Not to mention accidents and suicides.

It’s pretty nearly impossible to accidentally kill someone with a knife. I mean, I could make up a situation where you could do it, but it would be a contrived situation – it’s not a real problem, despite the widespread availability of knives that are easily capable of cutting flesh. Whereas tons of people are killed in gun accidents in the US every year.

And suicides – most suicides are “crimes of passion”, and if it’s hard to actually implement the suicide, the passion wanes and the person survives. In particular, most of the suicides that are truly regrettable are committed in momentary passion. The sick old person who has felt miserable for ages and sees more pain in their future and wants to end it now is not the suicide we most want to prevent.

If guns are just basic tools, indistinguishable from any of the other “zillion” tools out there, why do they need any special protection? We don’t have an amendment granting us the right to use screwdrivers.

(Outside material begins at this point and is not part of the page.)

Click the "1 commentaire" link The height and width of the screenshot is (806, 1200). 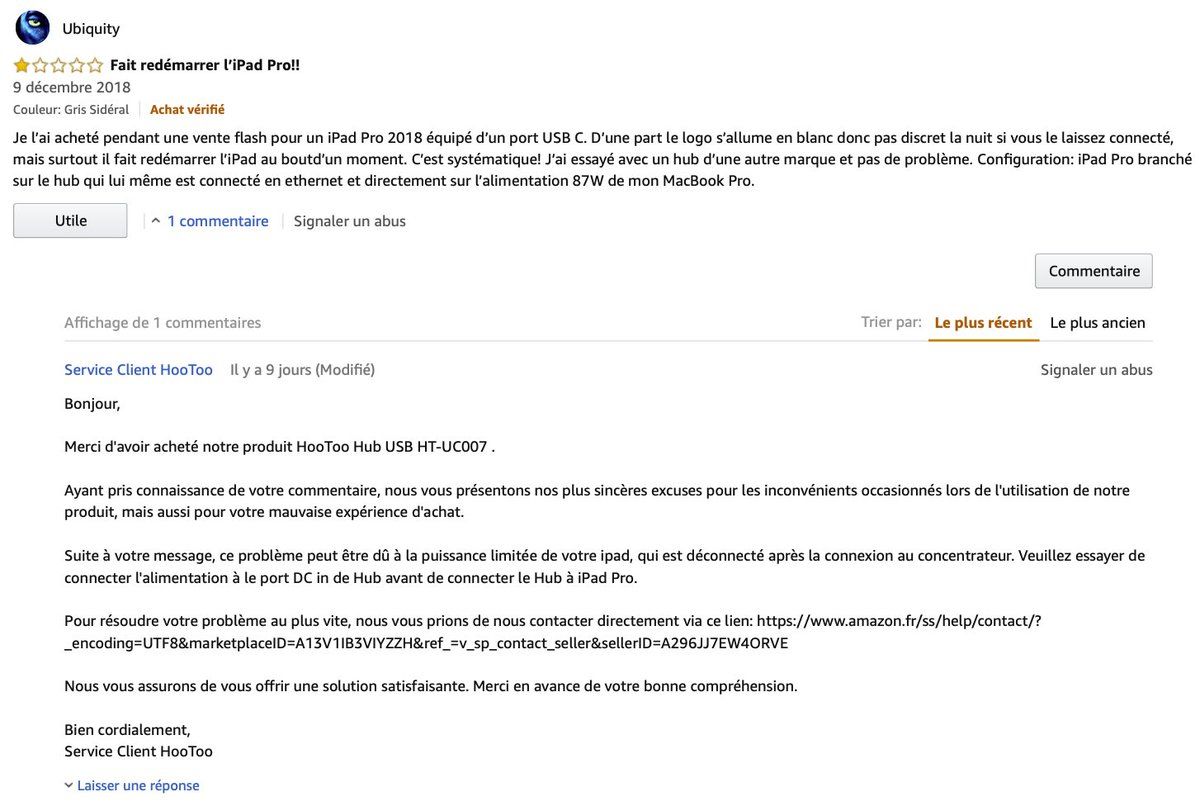pos(217,221)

The point is that the person hasn’t been shown to be a danger to themselves or others; they have only had an allegation made against them. At some point in the near future there will be a court hearing to examine the truth of those allegations. IMO the need to protect the public justifies the minor violation of rights involved in temporarily removing the guns pending that hearing. I don’t think anyone would think it’s reasonable to actually incarcerate someone even briefly based just on someone else’s unsubstantiated claim that he might be up to something. (Of course I can imagine specific situations where that might be justified, but nobody would advocate establishing a general rule of jailing everyone who has any complaint lodged against them, prior to beginning any investigation)

That’s an excellent point, a criminal can massacre dozens with scrounged up weapons while a law abiding homeowner can’t effectively defend his house with a double barreled shotgun.

So it’s ok to confiscate someones property over unsubstantiated claims?

How about not doing anything until any claim is actually proven?
Or would that be too easy to point out how rife with abuse red flag laws could be?